July 7, 2014: Somewhere in North America
     
     
    The location doesn’t matter: What happened, when it happened, happened all over North America at the same time. There was no single index case. It all began, and ended, too fast for that sort of record keeping to endure.
    On migratory bird and weather balloon, on drifting debris and anchored in tiny gusts of wind, Alpha-RC007 made its way down from the stratosphere to the world below. When it encountered a suitable mammalian host, it latched on with its tiny man-made protein hooks, holding itself in place while it found a way to invade, colonize, and spread. The newborn infections were invisible to the naked eye, and their only symptom was a total lack of symptoms. Their hosts enjoyed a level of health that was remarkable mostly because none of them noticed, or realized how lucky they were. It was a viral golden age.
    It lasted less than a month. Say July 7th, for lack of a precise date; say Columbus, Ohio, for lack of a precise location. July 7, 2014, Columbus: The end of the world begins.
    The only carrier of Marburg Amberlee in Columbus was Lauren Morris, a thirty-eight-year-old woman celebrating her second lease on life by taking a road trip across the United States.
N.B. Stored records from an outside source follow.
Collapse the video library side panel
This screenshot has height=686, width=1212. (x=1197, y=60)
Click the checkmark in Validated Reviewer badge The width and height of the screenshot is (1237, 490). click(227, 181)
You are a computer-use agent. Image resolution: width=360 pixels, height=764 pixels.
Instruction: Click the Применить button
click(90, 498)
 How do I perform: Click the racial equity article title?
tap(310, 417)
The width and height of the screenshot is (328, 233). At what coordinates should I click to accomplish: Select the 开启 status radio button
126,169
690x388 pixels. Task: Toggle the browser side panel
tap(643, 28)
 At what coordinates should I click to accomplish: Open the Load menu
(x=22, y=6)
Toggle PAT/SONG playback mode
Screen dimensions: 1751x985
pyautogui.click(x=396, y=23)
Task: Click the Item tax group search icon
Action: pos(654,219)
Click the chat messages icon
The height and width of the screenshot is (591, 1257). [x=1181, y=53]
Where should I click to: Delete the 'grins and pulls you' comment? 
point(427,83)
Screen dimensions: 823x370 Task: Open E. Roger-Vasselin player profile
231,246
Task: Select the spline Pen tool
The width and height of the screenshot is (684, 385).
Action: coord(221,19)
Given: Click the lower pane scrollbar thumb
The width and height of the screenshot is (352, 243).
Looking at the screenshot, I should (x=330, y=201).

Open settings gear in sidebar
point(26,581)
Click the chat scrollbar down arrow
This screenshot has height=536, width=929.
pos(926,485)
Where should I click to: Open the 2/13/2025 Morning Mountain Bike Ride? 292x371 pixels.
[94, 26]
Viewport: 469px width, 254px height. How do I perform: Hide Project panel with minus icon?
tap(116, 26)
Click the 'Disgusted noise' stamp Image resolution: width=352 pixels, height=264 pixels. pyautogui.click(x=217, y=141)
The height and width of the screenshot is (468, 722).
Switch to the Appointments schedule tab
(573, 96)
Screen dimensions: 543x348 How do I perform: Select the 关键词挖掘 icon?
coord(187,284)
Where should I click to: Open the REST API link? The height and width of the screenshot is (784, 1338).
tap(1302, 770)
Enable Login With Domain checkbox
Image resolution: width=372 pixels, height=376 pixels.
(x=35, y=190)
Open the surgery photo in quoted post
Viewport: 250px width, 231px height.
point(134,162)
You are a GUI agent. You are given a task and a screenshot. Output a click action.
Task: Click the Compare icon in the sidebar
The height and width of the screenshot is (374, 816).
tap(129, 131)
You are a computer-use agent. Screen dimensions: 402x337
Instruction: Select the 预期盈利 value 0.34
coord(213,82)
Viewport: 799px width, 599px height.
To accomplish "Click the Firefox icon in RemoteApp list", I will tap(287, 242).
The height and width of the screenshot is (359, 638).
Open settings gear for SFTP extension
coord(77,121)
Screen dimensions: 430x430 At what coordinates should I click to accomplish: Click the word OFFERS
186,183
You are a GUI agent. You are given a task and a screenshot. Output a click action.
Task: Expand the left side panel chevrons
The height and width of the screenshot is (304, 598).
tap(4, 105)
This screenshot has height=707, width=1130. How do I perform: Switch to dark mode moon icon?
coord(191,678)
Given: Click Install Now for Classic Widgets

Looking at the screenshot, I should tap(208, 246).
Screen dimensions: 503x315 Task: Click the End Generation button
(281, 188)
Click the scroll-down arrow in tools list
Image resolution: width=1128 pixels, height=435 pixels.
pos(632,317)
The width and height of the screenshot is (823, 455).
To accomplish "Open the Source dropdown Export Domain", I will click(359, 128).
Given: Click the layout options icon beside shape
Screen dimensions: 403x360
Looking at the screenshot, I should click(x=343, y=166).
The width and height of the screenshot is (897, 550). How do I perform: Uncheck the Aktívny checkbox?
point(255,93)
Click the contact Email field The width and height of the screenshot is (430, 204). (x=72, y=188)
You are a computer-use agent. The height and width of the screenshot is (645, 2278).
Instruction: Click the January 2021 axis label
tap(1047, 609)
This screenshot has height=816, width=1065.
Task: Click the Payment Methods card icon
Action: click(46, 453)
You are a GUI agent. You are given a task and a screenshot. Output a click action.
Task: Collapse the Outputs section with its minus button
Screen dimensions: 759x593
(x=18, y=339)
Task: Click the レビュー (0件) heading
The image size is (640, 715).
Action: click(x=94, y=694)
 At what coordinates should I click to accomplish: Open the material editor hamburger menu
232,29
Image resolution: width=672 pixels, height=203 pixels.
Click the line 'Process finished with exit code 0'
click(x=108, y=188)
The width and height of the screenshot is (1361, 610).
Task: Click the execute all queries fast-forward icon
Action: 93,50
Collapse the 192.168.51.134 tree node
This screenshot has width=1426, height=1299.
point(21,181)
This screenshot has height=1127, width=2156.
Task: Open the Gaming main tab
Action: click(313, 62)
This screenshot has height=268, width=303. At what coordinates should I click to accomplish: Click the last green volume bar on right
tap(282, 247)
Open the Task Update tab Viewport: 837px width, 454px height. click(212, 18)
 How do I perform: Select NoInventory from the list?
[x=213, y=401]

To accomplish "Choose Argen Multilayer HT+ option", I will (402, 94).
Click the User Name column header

She had begun her Marburg Amberlee treatments almost exactly a year before, and had seen a terminal diagnosis dwindle into nothing. If you’d asked her, she would have called it a miracle of science. She would have been correct.
    Lauren’s first encounter with Alpha-RC007 occurred at an open-air farmer’s market. She picked up a jar of homemade jam, examining the label with a curious eye before deciding, finally, not to make the purchase. The jam remained behind, but the virus that had collected on her fingers did not. It clung, waiting for an opportunity—an opportunity it got less than five minutes later, when Lauren wiped a piece of dust away from her eye. Alpha-RC007 transferred from her fingers to the vulnerable mucus membrane inside her eyelid, and from there made its entrance to the body.
    The initial stages of the Alpha-RC007 infection followed the now-familiar pattern, invading the body’s cells like a common virus, only to slip quietly out again, leaving copies of itself behind. The only cells to be actually destroyed in the process were the other infections Alpha-RC007 encountered in the host body. These were turned into tiny virus factories, farming on a microscopic scale. Several minor ailments Lauren was not even aware of were found brewing in her body, and summarily destroyed in Alpha-RC007’s quest for sole dominion.